# ABOUT THIS EXERCISE:
Check each line of the records for "manifest"; collect those that have it.

# DATA FOR THIS TASK:

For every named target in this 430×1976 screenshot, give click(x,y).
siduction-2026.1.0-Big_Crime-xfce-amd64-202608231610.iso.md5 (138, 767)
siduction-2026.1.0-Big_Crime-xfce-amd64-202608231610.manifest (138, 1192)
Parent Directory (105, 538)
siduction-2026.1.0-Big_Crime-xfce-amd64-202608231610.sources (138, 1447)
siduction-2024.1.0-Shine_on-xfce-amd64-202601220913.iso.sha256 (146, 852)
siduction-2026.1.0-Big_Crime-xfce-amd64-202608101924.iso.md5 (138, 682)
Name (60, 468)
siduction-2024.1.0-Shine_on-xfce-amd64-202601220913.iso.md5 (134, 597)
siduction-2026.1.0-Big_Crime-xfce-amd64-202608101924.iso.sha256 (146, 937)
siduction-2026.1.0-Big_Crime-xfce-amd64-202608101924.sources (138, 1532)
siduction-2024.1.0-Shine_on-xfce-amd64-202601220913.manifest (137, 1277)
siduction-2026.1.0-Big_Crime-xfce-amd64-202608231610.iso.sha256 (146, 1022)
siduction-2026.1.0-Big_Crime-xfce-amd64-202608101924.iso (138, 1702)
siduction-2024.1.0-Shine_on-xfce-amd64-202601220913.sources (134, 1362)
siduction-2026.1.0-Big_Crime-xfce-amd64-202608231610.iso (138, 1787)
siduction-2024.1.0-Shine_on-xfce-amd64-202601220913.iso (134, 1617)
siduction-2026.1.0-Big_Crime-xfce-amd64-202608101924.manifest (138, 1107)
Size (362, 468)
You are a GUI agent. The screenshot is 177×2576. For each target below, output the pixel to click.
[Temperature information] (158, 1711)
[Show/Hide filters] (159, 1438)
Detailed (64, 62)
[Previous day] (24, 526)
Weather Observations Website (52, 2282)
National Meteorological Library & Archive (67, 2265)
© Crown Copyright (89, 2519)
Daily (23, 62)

# ANSWER TO THIS PROBLEM:
siduction-2026.1.0-Big_Crime-xfce-amd64-202608231610.manifest (138, 1192)
siduction-2024.1.0-Shine_on-xfce-amd64-202601220913.manifest (137, 1277)
siduction-2026.1.0-Big_Crime-xfce-amd64-202608101924.manifest (138, 1107)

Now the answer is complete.